The Etchells sailor Mike Law has picked the winter sunshine as an opportunity to move up a size to a Mumm 30. He has also picked a strong crew in the Olympic bronze medallist, Ossie Stewart, the experienced Ian Tillett and the American Jud Smith.

They managed only a seventh in their opening race, improved to second in the second, and then won three straight. They are way in front of the 29-boat fleet, with Law expressing a mixture of surprise and exhilaration at the way they have taken the experienced Americans by storm.

Down on the Galleon docks after two hectic 12-mile races, John Merricks, helmsman of the Mumm 36 Bradamante, was rueing not having the radio loud enough to hear they had been recalled for a premature start in the first race.
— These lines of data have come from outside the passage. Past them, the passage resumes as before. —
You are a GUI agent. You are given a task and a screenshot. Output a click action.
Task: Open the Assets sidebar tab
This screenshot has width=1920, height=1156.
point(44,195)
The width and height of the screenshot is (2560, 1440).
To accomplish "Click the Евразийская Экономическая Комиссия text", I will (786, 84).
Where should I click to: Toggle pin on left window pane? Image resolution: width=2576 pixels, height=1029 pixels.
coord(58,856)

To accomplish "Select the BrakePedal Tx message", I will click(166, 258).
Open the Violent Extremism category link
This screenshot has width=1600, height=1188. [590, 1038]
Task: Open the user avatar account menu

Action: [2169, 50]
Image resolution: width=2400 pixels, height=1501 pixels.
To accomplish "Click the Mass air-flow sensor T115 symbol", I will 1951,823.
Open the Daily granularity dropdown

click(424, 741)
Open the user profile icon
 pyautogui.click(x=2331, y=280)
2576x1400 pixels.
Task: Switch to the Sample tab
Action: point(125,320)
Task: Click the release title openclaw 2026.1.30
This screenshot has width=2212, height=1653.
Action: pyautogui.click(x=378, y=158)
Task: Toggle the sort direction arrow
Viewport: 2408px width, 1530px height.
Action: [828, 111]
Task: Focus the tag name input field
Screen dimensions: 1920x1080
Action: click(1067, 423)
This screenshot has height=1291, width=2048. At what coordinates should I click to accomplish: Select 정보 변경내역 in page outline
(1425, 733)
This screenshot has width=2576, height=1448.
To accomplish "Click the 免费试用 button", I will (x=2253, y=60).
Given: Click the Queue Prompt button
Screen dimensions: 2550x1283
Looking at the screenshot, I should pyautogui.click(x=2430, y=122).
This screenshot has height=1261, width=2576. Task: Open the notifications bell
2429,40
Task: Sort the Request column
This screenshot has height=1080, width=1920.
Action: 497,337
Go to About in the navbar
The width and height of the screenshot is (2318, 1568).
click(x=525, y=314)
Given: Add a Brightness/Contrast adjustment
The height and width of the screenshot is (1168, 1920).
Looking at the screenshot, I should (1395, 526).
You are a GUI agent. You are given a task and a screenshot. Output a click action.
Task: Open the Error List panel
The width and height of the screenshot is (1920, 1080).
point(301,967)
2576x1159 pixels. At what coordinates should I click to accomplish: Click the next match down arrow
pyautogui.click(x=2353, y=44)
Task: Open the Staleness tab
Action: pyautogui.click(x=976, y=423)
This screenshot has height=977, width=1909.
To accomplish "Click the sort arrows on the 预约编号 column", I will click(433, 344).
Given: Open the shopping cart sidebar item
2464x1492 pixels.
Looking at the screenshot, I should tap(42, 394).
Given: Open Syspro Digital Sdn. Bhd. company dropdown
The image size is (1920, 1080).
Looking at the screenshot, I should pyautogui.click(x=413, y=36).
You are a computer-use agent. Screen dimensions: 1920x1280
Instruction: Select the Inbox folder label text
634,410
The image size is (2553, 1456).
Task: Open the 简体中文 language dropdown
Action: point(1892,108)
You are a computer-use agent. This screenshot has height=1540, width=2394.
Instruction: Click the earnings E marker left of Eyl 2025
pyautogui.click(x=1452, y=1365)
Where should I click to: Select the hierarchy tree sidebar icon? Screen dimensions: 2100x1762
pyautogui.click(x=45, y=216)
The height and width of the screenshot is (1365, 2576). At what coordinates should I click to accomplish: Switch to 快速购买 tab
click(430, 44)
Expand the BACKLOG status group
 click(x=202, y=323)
And his 470 Olympic silver medal partner, Ian Walker, was kicking himself for making a call which dropped them from second to fourth after a great start to the second.

Walker is taking time to adjust to big boats after the immediacy of dinghies. "In the 470 you can really feel the boat but on these things I feel like I'm sitting on the jetty looking at instruments. It's all very different," he said. But competitors with a lot more experience are impressed with the speed at which the young British pairing and their crew are becoming a threat.

"They are able to give us a race," said Stu Bannatyne, a New Zealand member of the top-rated Jamieson, who will next week have trials in Portugal as a helmsman for Lawrie Smith's Silk Cut Whitbread entry.

Ringing the changes with helmsmen is Graham Walker on his Corel 45 Indulgence. In the fourth and fifth races the Frenchman Luc Gelluseau swapped roles with Glyn Charles, Gelluseau steering as Charles called tactics. The move, Gelluseau said, was mainly to add an extra assessment to the search for that little extra speed which the class is developing. Gelluseau, however, under the rules of the Champagne Mumm Admiral's Cup, could not steer the boat in the inshore races, where only team nationals are eligible.